Why Alice Coachman and Althea Gibson?
It may seem pretty clear that studying black women athletes is a good subject for looking at issues of race and gender, but why choose Alice Coachman and Althea Gibson? After all, other black women athletes were also headlining the sports page during the 1940s and 1950s. There are two main reasons for choosing these two athletes.
First, these two athletes competed in different sports during two different decades. These differences allow us to examine how the two sports compare to one another and to assess change over time.

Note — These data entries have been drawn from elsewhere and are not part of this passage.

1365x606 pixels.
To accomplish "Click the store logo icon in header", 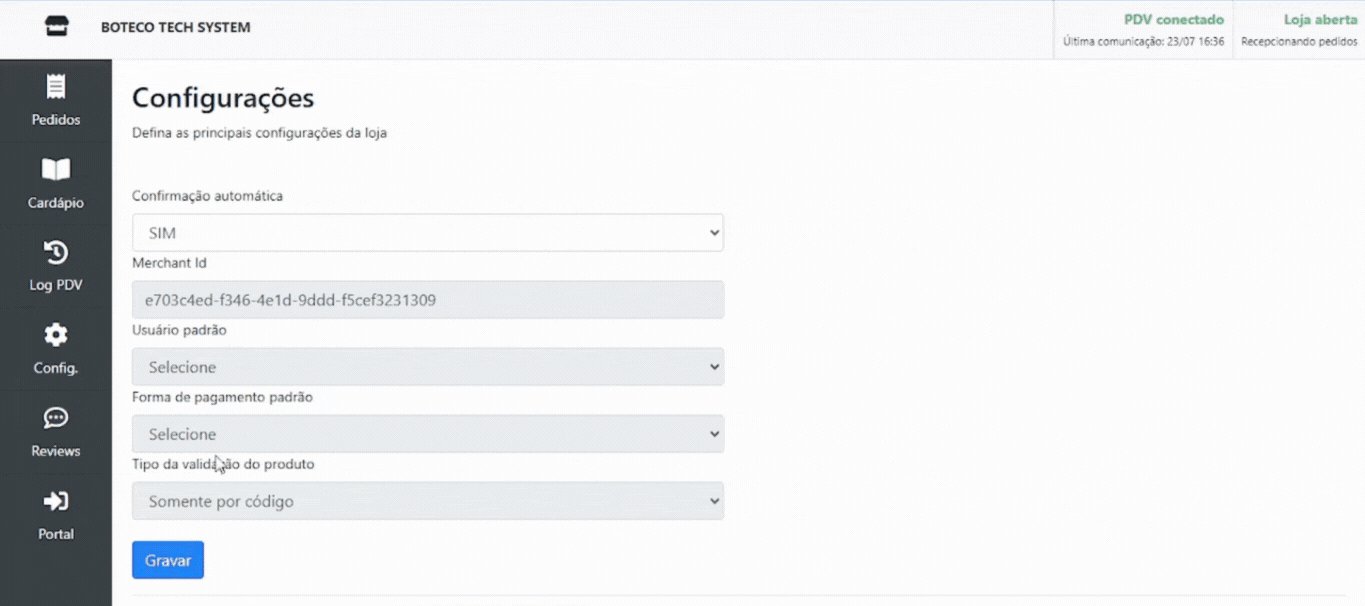I will click(57, 27).
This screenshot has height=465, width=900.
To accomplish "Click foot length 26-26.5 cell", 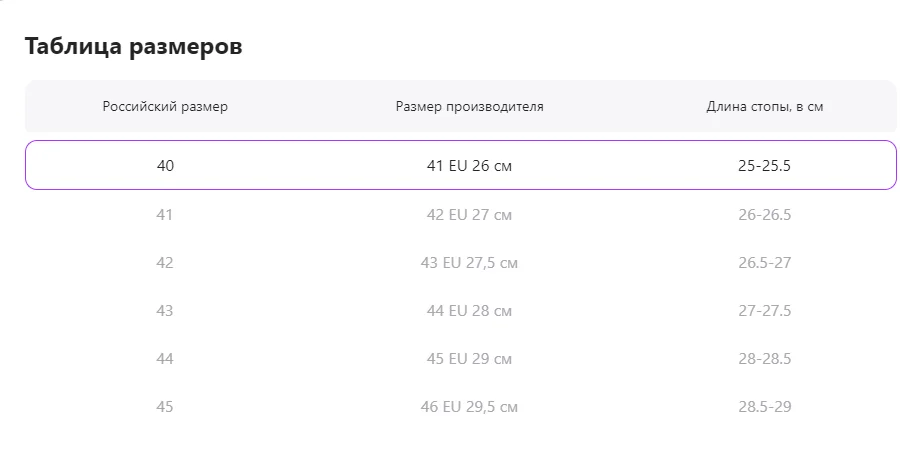I will click(x=765, y=215).
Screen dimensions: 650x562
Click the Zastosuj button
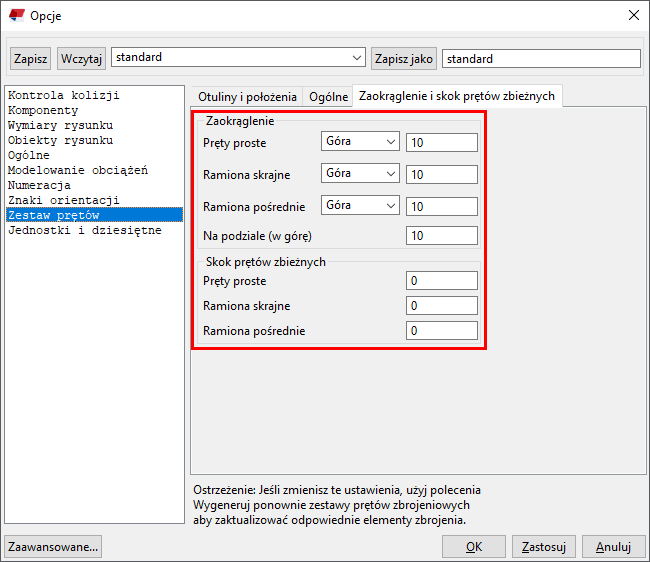(x=545, y=547)
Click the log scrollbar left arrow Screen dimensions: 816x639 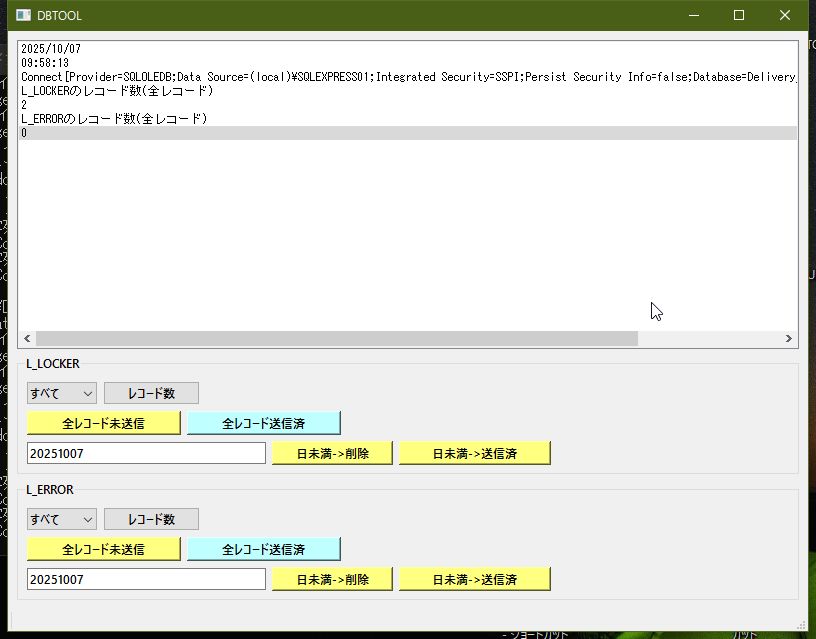click(27, 339)

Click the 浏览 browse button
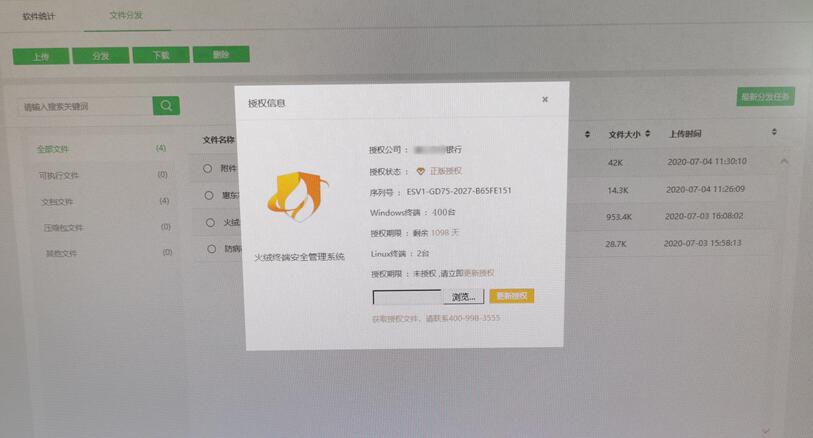(464, 297)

For example, during Coachman's career, track and field was strictly a masculine sport. Women first began competing in track and field during the 1920s, and American society initially accepted them. Soon, however, physical education leaders began criticizing female participation in the sport. Their concerns were two-fold. First, educators thought that the jarring movements required by track events put too much strain on the female body, thereby injuring women's reproductive organs. Second, experts also thought that the "masculinizing effects" of the sport would make women unfit for their feminine role of motherhood.
As a result of this thinking, participation by white women declined. Although
some white women continued to flock to the sport in the 1930s and 1940s--althetes
like Babe Didrickson and Alice Coachman's rival, Stella Walsh--their working
class backgrounds and “mannish” apperances did not
help the sport to regain acceptability within American society. Upsetting the
middle-class sensibilities of physical education instructors, women's track
and field was pushed even further to the margins of white society.1
However, track and field did not carry with it the same set of unattractive qualitities for black women that it did for most whites. On the contrary, the elements of survival and victory in the face of struggle and adversity fit nicely into the ways in which African American women viewed themselves. Because they had not had the luxury of being full-time mothers, African American femininity was not thought of in strict opposition to masculinity. Rather, ideas of “black womanhood” included positive qualities of strength, morality, and family and community commitment attained through difficult circumstances. As such, many talented African American athletes emerged to fill the void.2
The prowess of African American women in track and field during the 1930s and 1940s could be a double edged sword, however. Most of the athletes enjoyed personal opportunities beyond what others of their race and gender experienced, such as the excitement of competition and educational and travel opportunities. Furthermore, their achievements served as a symbol of pride for their African American community. But the success also came at a price. White Americans often neglected them, or perhaps worse, perpetuated the negative stereotype of the black mannish woman, naturally suited to the role of the athlete.3
While Coachman excelled in a sport that was considered unladylike and inappropriate for women, Gibson's story was altogether different. Tennis, a sport more associated with feminine qualities, had long accepted women. More inclusive of women than track and field, it was not, however, more inclusive of race. Not until 1948 did the first African American play in a major United States Lawn Tennis Assoication tournament. Moreover, the class issues associated with tennis were perhaps more rigid than that of track and field. Developed as a sport for the elite, tennis did not openly welcome working class participants.4
Second the choice of Coachman and Gibson also introduces the contrast of individuals raised in different regions of the country. Coachman was born and educated in the Jim Crow society of the deep south. For this Albany, Georgia, native, “separate but equal” was an entrenched way of life. Gibson, on the other hand, spent her formative years in Harlem. New York of the 1930s and 1940s certainly wasn't immune to racism. Gibson noted the the difference as she journeyed south at the age of nineteen. Confronting the “White in front, Colored in rear” sign on her first bus ride in downtown Wilmington, North Carolina, she remembered:
It disgusted me, and it made me feel ashamed in a way I'd never been ashamed back in New York.5
The sports they competed in, the regions of the country in which they lived, and the decades in which they forged their athletic careers — these things mark important differences in Coachman's and Gibson's lives. For these reasons, these althetes provide a window into studying race and gender during the mid-twentieth century. It will be interesting to see how their contemporary sports journalists wrote about their athletic accomplishments.
1 Susan K. Cahn, Coming on Strong: Gender and Sexuality in Twentieth-Century Women's Sport (New York: Free Press, 1994), 114-17.
2 Ibid., 117-18. For more on the influence of work on the identity of African American women, see Jacqueline Jones, Labor of Love, Labor of Sorrow: Black Women, Work, and the Family from Slavery to the Present (New York: Basic Books, 1985).
3 Cahn, Coming on Strong, 121, 125-28.
4 Mary Jo Festle, Playing Nice: Politics and Apologies in Women's Sports (New York: Columbia University Press, 1996), 55, 58. Dr. Reginald Weir was the first African American to play in a USLTA tournament, the National Indoor Championships in New York. Althea Gibson broke the color barrier in 1950 at the famed Forest Hills, then known as the National Outdoor Championships, but later to become the U. S. Tennis Open. Althea Gibson, I Always Wanted to Be Somebody (New York: Harper & Brothers, 1958), 55.
5 Gibson, Wanted to Be Somebody, 46.